PARIS. Die Mehrheit der syrischen Aufständischen besitzt nach Einschätzung der Vereinten Nationen kein Interesse an einer demokratischen Gestaltung des Landes. „Es wurde behauptet, die Rebellen seien Engel“, sagte der VN-Beauftragte Paulo Pinheiro in Paris. „Aber nur eine Minderheit von Kämpfern besitzt eine demokratische Vergangenheit, glaubt an ein vielfältiges Syrien und strebt einen Staat für alle an.“ Stattdessen sei die Mehrheit „sehr weit entfernt vom demokratischen Gedanken“, zitiert ihn die Nachrichtenagentur Reuters.

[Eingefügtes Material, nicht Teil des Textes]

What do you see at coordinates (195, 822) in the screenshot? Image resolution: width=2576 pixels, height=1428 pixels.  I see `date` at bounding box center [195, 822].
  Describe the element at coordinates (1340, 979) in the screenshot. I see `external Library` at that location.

Der Brasilianer leitet eine unabhängige Kommission zur Untersuchung von Kriegsverbrechen im syrischen Bürgerkrieg. Kommissionsmitglied Carla Del Ponte, die bereits für das Den Haager Kriegsverbrechertribunal im ehemaligen Jugoslawien ermittelte, zeigte sich vom Ausmaß der Verbrechen entsetzt. „Die Grausamkeit dieser Verbrechen ist ungeheuerlich. Ich habe so etwas noch nie gesehen, noch nicht einmal in Bosnien.“
Radikalisierung durch ausländische Kämpfer
Sorge bereitet der Kommission eine zunehmende Radikalisierung des Konfliktes durch Fundamentalisten aus Ägypten, Libyen, Saudi Arabien oder anderen islamischen Ländern. Auch wird die syrische al-Nusra-Front vom UN-Sicherheitsrat nun als Teil des islamistischen Terrornetzwerkes Al-Qaida eingestuft. Die Entscheidung der EU, es künftig einzelnen Mitgliedstaaten zu überlassen, in welchem Umfang sie syrische Aufständische mit Waffen unterstützen, wurde nicht kommentiert.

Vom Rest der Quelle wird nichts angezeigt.